Brand associations include:

  1. Brand attributes: Descriptive features of the product.
  2. Brand benefits: Personal value and meaning.

Brand Positioning and Market Segmentation

There are four components of brand position:

  • Who is the target consumer?
  • Who are the main competitors?
  • How is the brand similar to these competitors?
  • How is the brand different from these competitors?

A market is a set of actual and potential buyers who have sufficient interest, income, and access to a product.

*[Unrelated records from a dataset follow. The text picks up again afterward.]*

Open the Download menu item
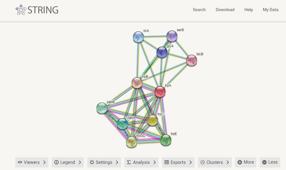The width and height of the screenshot is (286, 170). click(225, 10)
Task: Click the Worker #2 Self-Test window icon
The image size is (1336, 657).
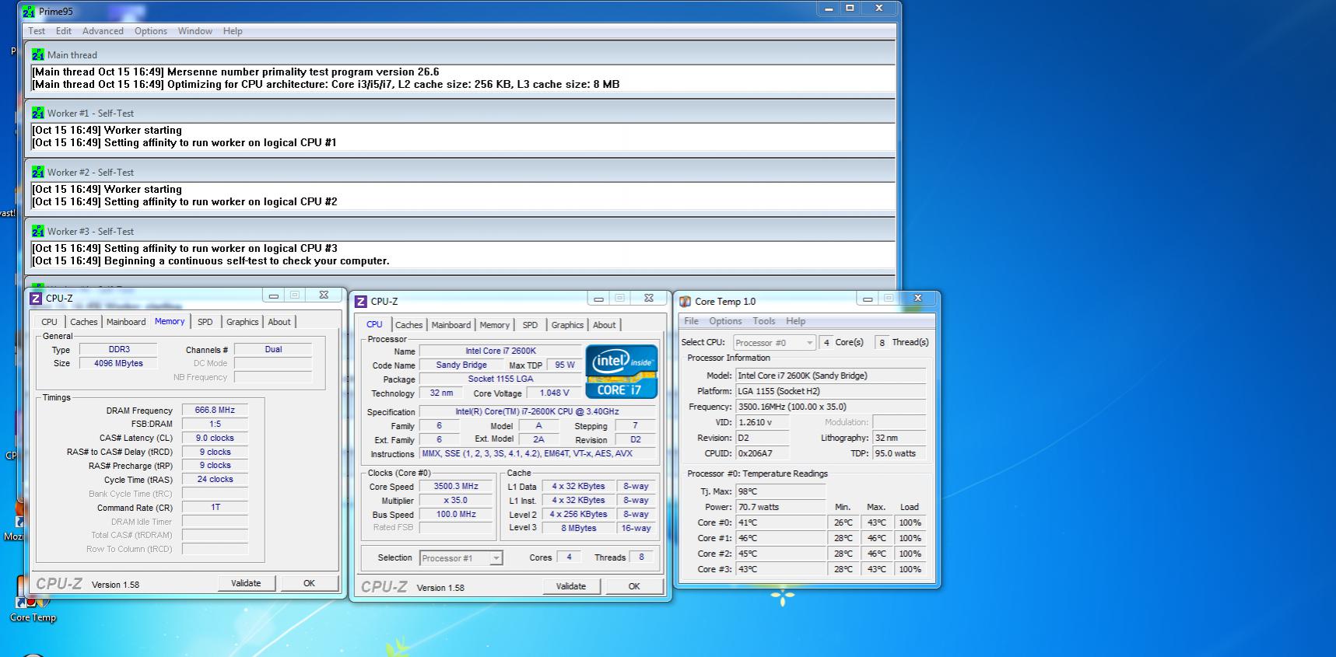Action: point(38,173)
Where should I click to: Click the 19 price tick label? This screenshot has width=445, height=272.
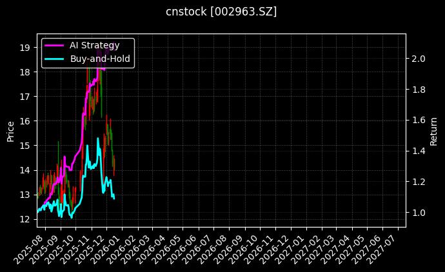point(24,48)
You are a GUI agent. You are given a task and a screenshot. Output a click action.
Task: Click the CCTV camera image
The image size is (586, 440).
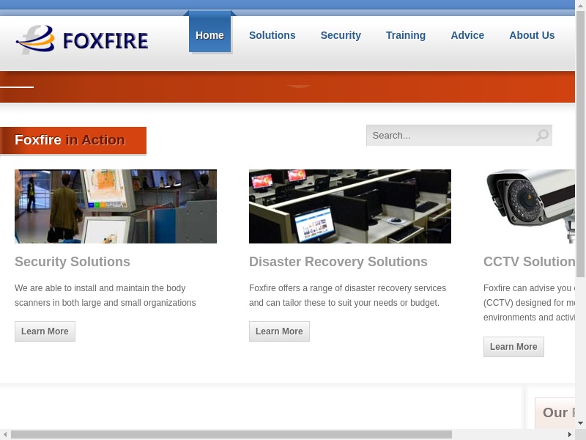point(529,206)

Market segmentation divides the market into distinct groups of homogeneous consumers who have similar needs and consumer behavior (using the same marketing mix). The basic criteria for segmentation are:

  1. Identifiability
  2. Size
  3. Accessibility
  4. Responsiveness

Points-of-Parity (POP) and Brand Mantra

There are three types of POP:

  1. Category POP
  2. Competitive POP
  3. Correlational POP

A brand mantra is a short, three-to-five-word phrase that captures the essence or spirit of the brand positioning. It is similar to “brand essence” or “core brand.”

The Brand Resonance Model

This model describes how to create intense and active loyalty relationships with consumers. The model considers how brand positioning affects what consumers think, feel, and do about the brand.

Brand Development Stages

  1. Identity: Who are you?
  2. Meaning: What are you?
  3. Response: What about you?
  4. Relationships: What about you and me?

Four Steps of Brand Building

  1. Brand salience: Ensuring the brand is important and matters.
  2. Brand performance & brand imagery: Developing communication with the customer.
  3. Brand judgments & brand feelings: Consumers make judgments.
  4. Brand resonance: Creating a connection.